Saved entries
+ + + +
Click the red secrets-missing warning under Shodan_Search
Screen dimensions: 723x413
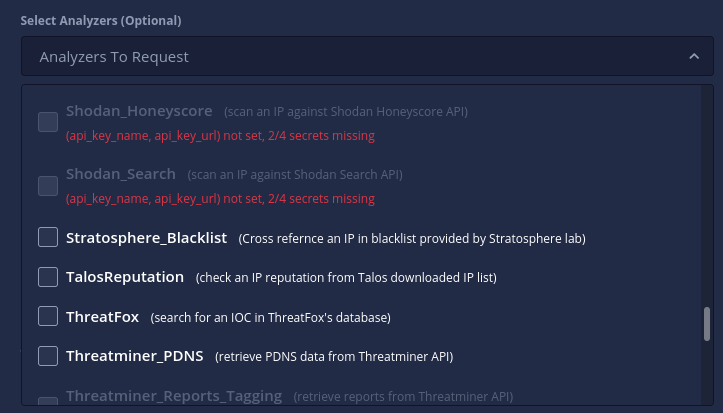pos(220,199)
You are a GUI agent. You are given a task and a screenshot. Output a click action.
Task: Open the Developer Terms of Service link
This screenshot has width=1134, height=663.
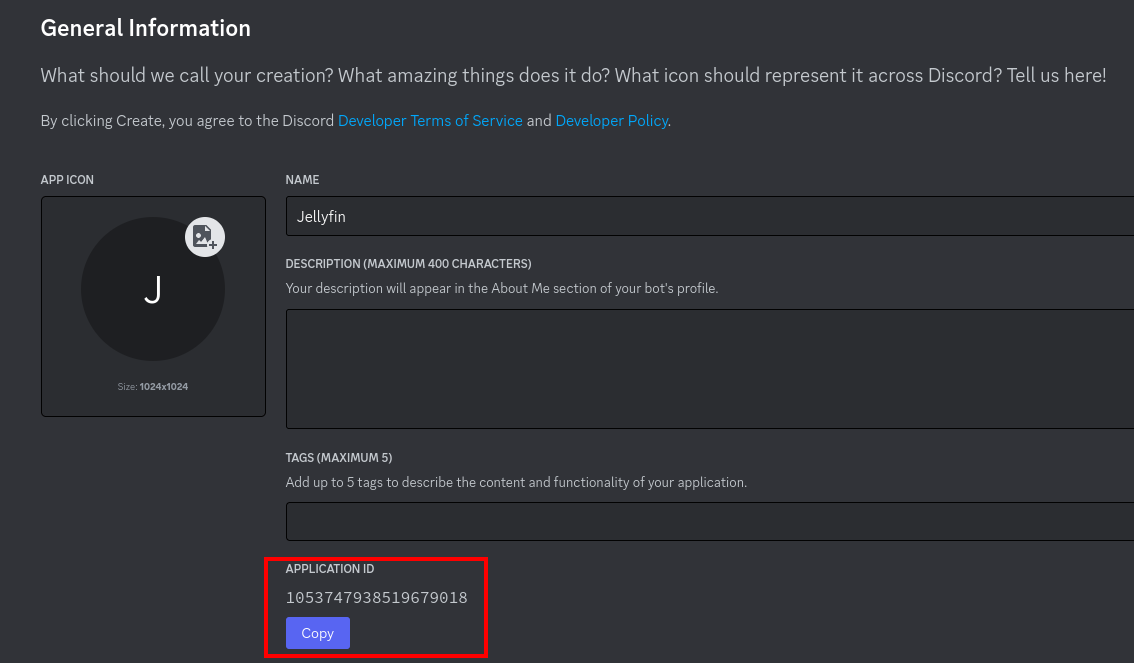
+ + + +
WHAT THE EXERCISE ASKS
The entries above are to be returned exactly, without their pictures.

ANSWER TO THIS PROBLEM
Click the red secrets-missing warning under Shodan_Search
Screen dimensions: 723x413
pos(220,199)
You are a GUI agent. You are given a task and a screenshot. Output a click action.
Task: Open the Developer Terms of Service link
This screenshot has width=1134, height=663.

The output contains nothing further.